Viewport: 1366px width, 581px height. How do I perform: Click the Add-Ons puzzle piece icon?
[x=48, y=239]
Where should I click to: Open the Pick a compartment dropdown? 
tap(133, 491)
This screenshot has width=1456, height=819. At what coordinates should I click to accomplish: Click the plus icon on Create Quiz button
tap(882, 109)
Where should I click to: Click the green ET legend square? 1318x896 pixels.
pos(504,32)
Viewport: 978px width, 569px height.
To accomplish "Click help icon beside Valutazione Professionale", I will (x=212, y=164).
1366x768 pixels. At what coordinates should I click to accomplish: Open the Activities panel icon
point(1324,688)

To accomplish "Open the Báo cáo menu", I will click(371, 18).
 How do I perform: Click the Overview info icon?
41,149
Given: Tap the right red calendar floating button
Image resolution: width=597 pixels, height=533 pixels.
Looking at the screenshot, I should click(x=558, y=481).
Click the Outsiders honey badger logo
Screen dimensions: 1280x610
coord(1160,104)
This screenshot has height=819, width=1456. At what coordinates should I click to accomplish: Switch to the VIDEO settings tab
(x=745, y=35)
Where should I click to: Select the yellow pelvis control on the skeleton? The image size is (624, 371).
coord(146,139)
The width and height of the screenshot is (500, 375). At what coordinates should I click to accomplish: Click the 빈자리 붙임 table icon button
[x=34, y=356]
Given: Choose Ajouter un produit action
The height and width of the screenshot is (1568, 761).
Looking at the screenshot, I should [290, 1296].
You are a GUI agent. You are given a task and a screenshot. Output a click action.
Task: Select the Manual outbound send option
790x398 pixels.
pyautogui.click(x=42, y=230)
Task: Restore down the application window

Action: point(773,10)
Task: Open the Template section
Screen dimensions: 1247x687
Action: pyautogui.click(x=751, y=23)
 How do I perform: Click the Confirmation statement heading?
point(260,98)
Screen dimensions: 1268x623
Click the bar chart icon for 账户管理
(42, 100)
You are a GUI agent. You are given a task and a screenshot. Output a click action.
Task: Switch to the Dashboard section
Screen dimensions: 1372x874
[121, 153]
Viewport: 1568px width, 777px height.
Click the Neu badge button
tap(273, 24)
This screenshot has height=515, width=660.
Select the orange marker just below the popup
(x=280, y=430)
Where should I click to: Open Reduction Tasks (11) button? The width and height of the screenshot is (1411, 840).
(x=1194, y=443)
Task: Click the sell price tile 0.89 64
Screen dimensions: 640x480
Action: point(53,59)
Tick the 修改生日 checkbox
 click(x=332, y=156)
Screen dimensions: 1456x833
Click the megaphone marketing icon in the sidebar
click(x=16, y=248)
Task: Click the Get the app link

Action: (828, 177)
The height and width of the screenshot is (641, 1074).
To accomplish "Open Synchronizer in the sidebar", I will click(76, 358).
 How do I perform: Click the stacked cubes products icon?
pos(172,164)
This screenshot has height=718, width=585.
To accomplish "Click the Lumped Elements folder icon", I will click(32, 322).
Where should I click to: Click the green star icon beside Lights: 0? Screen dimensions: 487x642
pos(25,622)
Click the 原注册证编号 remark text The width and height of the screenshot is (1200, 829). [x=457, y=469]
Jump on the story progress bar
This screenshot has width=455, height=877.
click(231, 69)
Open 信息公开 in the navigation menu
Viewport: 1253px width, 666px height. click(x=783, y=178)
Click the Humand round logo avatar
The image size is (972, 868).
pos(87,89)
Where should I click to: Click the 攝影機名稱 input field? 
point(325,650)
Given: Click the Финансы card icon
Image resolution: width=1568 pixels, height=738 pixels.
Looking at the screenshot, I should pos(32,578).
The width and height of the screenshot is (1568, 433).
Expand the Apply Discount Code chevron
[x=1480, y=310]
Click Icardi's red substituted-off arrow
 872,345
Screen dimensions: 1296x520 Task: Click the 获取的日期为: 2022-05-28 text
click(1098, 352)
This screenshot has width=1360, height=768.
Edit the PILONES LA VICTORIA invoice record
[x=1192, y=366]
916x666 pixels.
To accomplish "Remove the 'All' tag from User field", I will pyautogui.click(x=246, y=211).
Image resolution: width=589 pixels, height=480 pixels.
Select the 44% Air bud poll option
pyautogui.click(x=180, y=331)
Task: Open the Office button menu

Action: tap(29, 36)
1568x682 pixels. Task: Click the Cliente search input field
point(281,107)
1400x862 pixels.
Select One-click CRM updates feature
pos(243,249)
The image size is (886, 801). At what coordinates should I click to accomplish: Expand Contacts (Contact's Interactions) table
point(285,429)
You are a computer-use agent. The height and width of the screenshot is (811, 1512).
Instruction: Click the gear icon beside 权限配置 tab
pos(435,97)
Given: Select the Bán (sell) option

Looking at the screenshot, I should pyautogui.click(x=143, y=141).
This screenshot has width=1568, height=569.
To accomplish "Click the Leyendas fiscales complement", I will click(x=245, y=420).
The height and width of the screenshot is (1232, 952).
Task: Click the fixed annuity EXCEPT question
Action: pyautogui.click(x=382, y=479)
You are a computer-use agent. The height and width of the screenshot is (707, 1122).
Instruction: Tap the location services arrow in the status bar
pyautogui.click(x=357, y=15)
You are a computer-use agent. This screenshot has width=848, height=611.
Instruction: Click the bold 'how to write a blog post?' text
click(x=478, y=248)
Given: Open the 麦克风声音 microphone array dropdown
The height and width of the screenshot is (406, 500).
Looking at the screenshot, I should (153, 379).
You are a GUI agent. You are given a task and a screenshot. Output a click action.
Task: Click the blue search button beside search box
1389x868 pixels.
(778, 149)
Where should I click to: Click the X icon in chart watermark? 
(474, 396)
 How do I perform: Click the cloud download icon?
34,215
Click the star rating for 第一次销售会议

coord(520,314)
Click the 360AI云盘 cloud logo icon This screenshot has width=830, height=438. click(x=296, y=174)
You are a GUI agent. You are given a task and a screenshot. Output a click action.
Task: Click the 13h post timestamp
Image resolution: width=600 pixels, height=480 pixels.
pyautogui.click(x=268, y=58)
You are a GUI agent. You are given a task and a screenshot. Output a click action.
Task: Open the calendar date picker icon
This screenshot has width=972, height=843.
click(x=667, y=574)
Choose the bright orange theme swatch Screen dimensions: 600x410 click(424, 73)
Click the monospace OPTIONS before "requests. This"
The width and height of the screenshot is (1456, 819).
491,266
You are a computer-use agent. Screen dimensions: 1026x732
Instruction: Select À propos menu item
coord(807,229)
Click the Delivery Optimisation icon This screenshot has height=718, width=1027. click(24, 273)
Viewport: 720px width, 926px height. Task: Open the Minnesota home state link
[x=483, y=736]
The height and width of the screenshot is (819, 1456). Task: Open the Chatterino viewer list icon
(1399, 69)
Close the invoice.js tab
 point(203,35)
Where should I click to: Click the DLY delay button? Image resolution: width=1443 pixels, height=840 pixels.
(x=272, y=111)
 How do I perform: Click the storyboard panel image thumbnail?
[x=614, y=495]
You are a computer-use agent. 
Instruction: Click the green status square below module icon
-*-
WHAT TO WORK ON
Format the records from the line with "Click the Humand round logo avatar" to the line with "Looking at the screenshot, I should pos(32,578)." as a two-column CSV with the header instruction,location. Give one row per record, with its text under instruction and its answer under location, each in a quoted field with line breaks replaced by spaces.

WRITTEN SOLUTION
instruction,location
"Click the Humand round logo avatar The image size is (972, 868).","pos(87,89)"
"Where should I click to: Click the 攝影機名稱 input field?","point(325,650)"
"Given: Click the Финансы card icon Image resolution: width=1568 pixels, height=738 pixels.","Looking at the screenshot, I should pos(32,578)."